Short exercise:
Reproduce the material word for word, starting at its very beginning and ending at the line that contains "[x=309, y=27]", both included, and leave the pictures out of your answer.

(begin)

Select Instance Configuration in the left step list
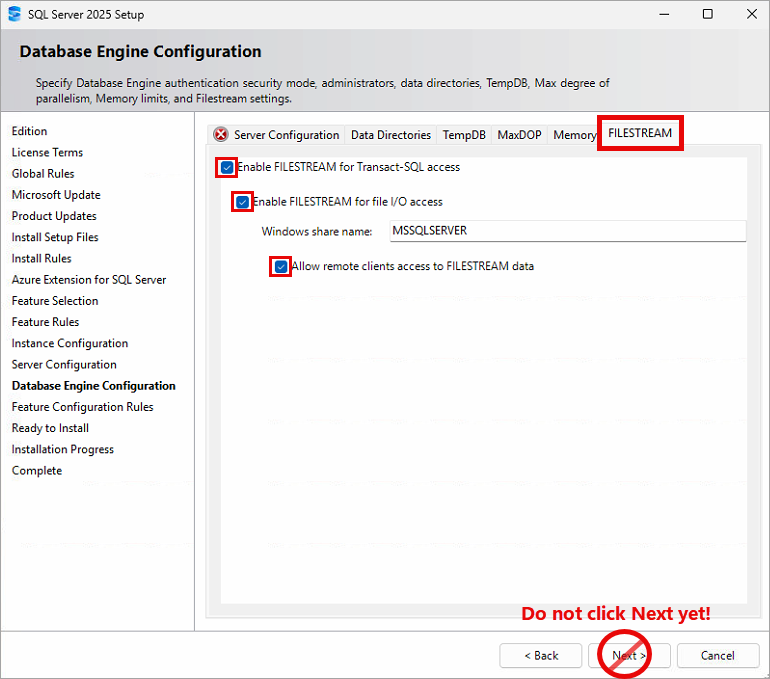 [x=70, y=343]
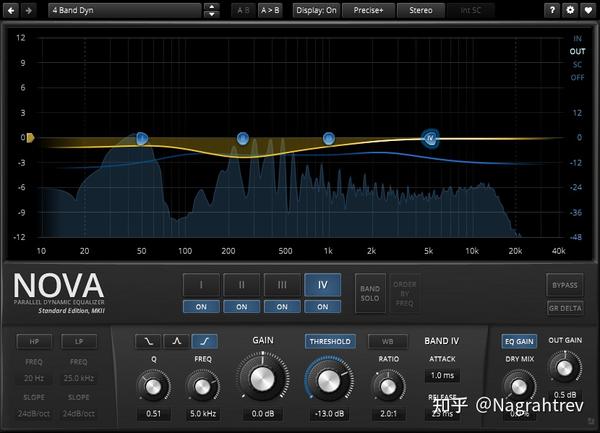Click the previous preset left arrow
The image size is (600, 433).
11,10
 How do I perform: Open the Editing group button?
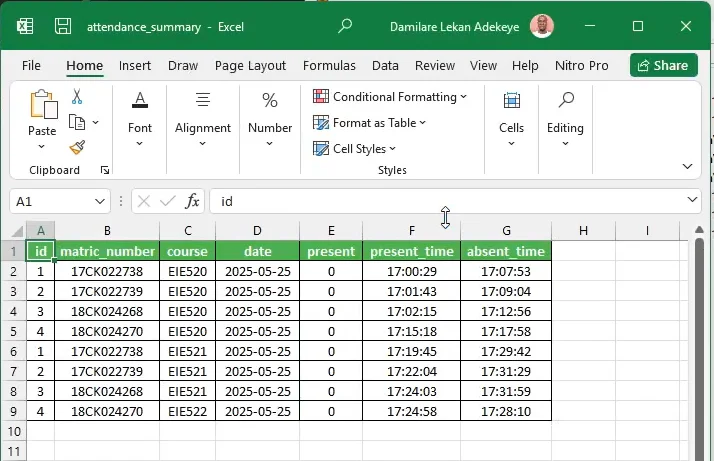pyautogui.click(x=565, y=118)
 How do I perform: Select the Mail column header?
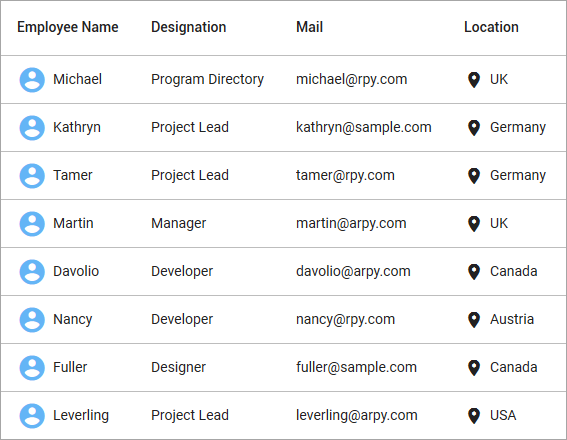[x=309, y=27]
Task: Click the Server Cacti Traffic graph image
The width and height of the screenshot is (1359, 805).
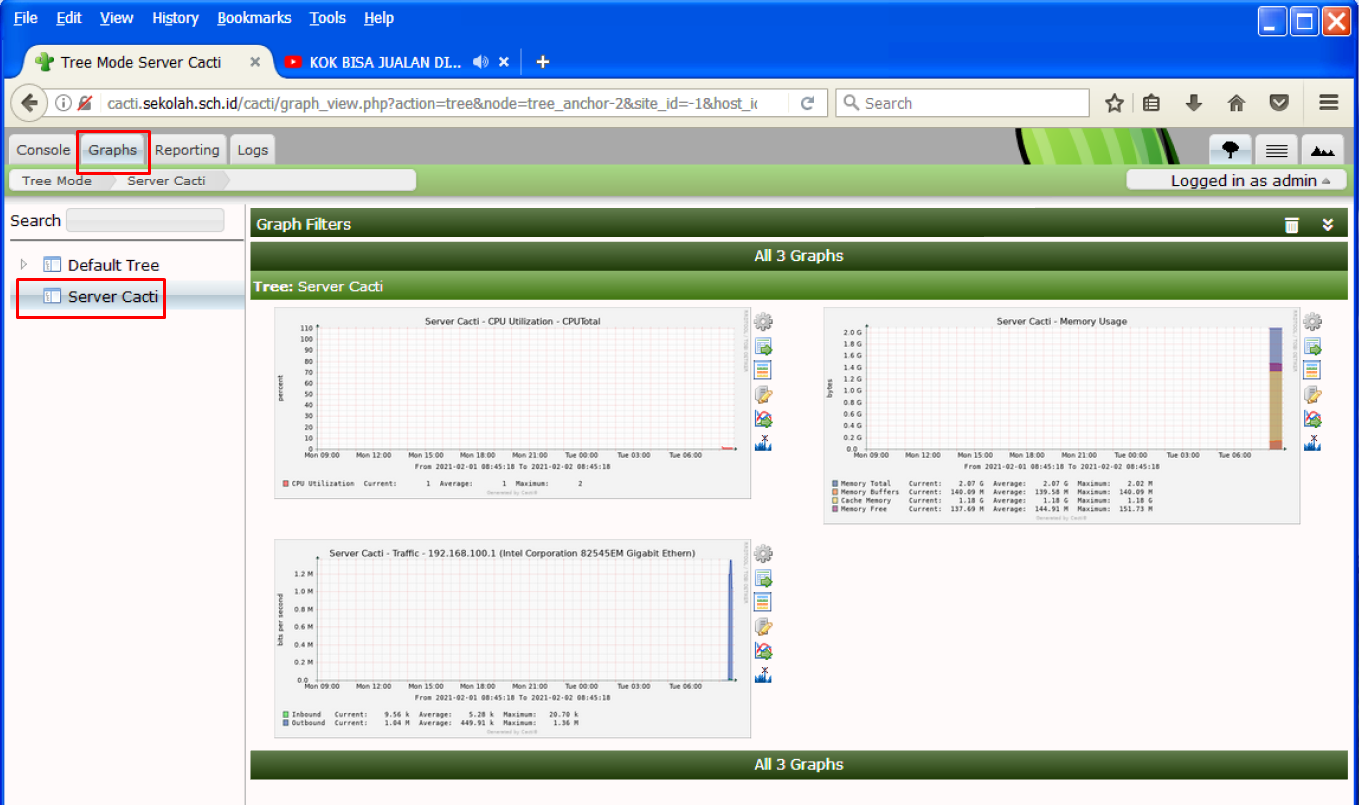Action: [512, 638]
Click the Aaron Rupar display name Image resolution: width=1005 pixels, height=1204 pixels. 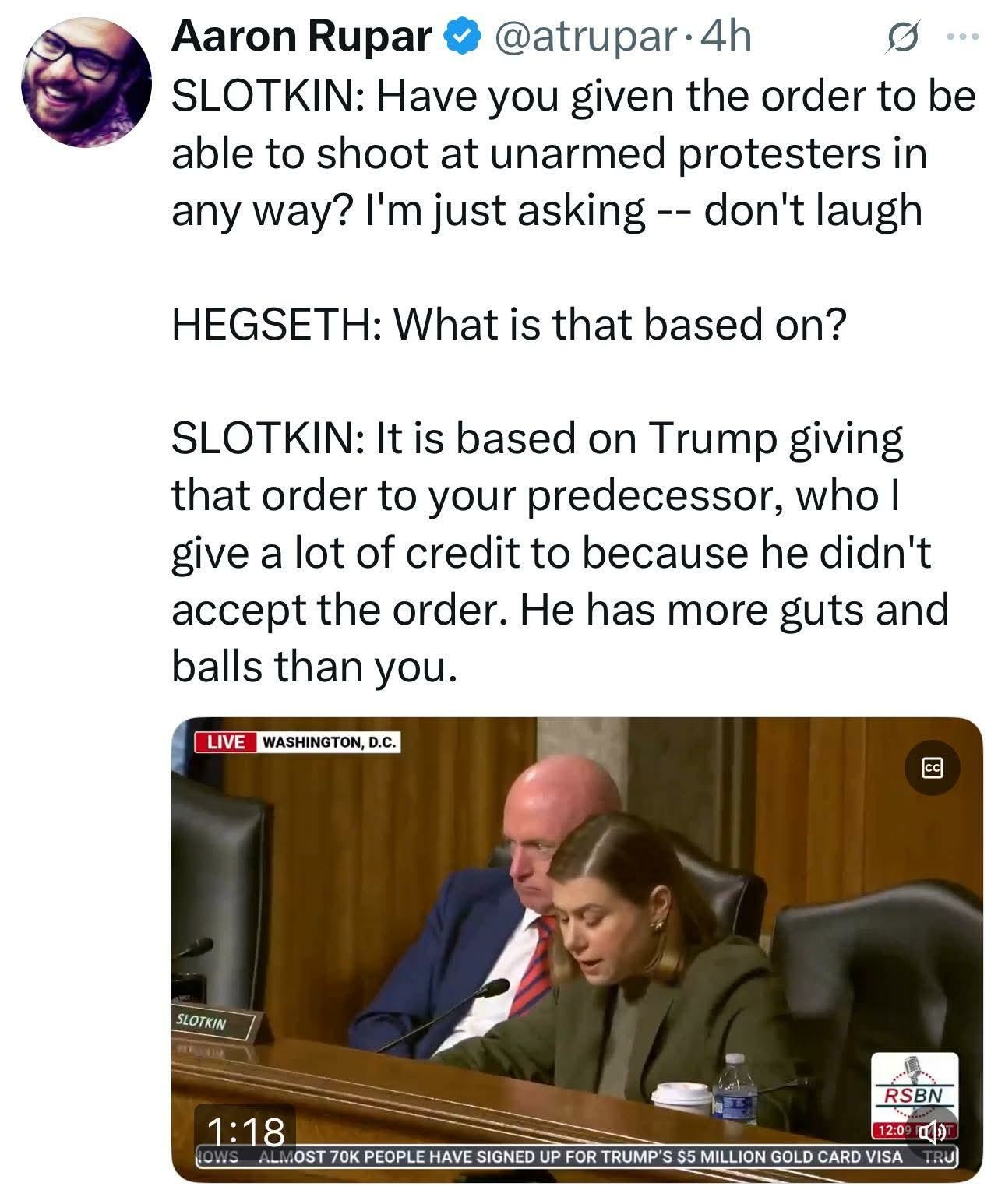pos(302,37)
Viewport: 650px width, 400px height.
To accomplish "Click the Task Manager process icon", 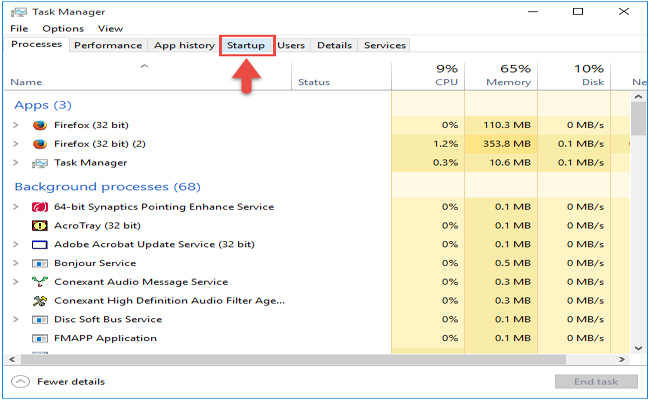I will point(40,163).
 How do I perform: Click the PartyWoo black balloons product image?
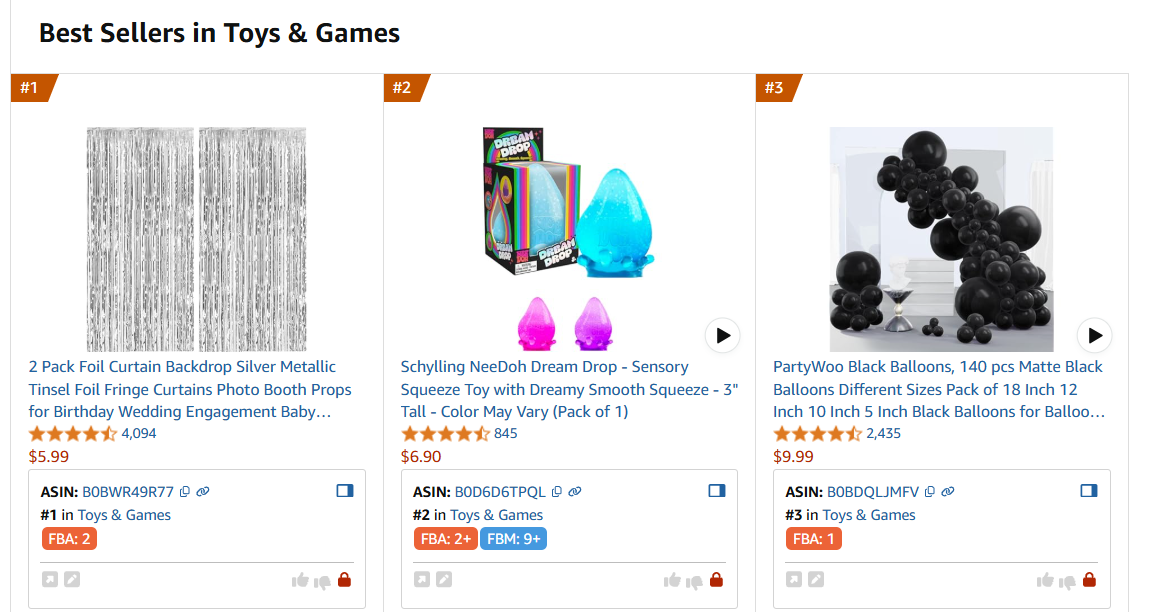click(x=940, y=239)
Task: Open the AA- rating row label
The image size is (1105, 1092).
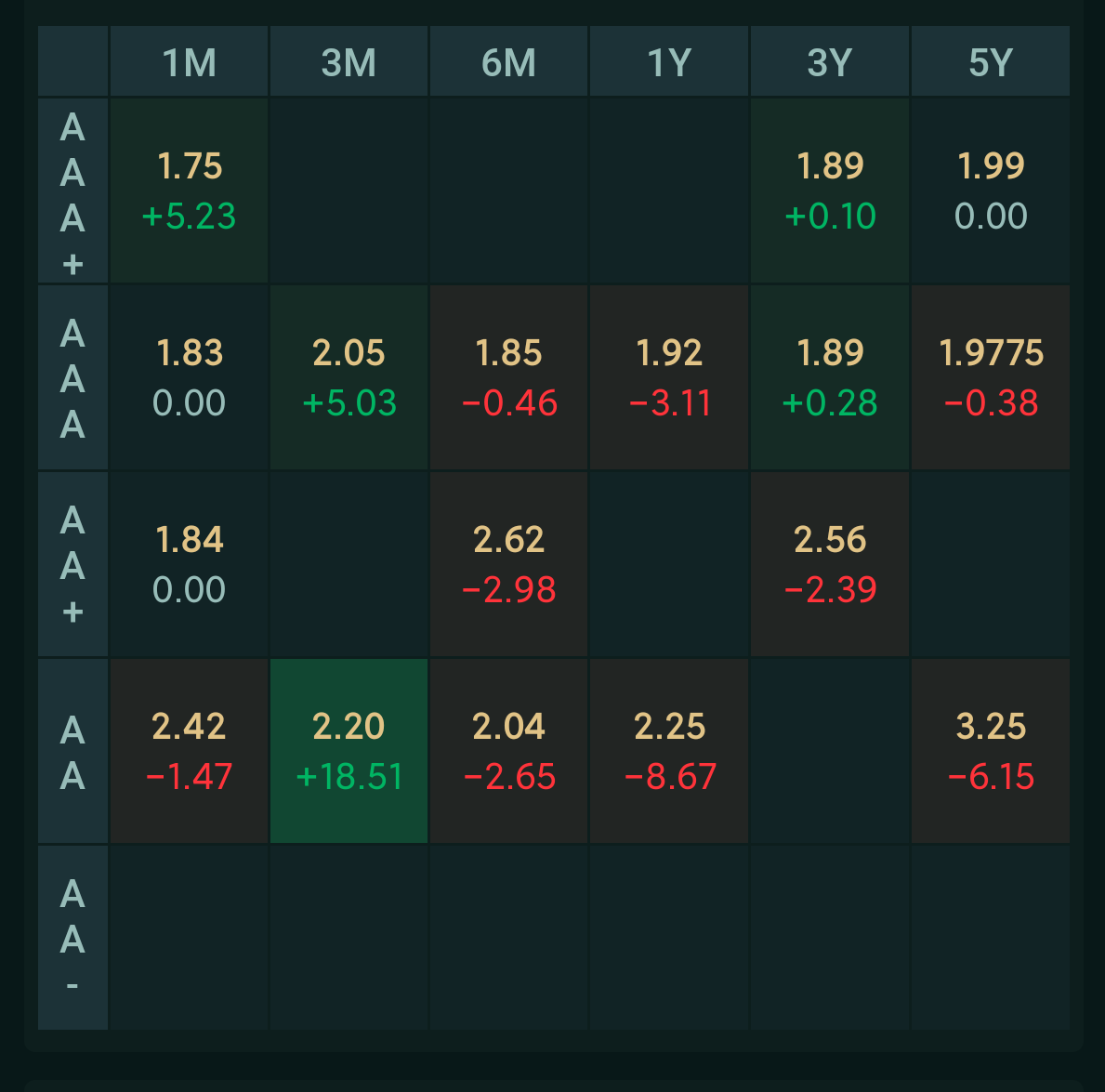Action: coord(72,938)
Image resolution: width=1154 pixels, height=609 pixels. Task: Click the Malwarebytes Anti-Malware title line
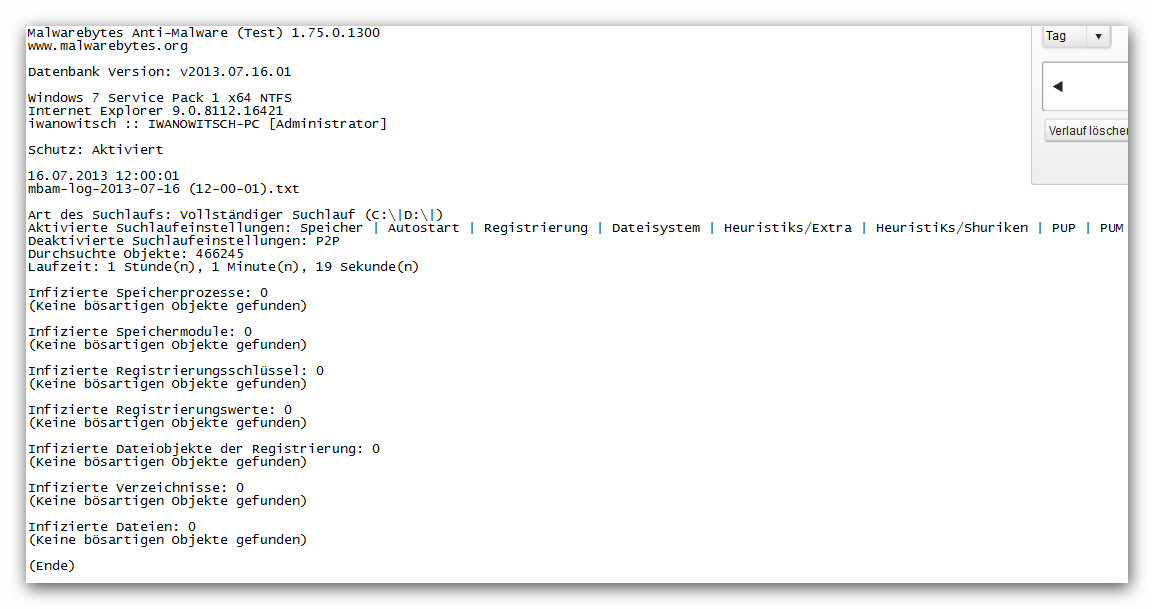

(end)

Reply to the exercise:
Select Instance Configuration in the left step list
 [x=70, y=343]
Click the previous preset left arrow
The image size is (600, 433).
11,10
 How do I perform: Open the Editing group button?
pyautogui.click(x=565, y=118)
 How do I perform: Select the Mail column header?
[x=309, y=27]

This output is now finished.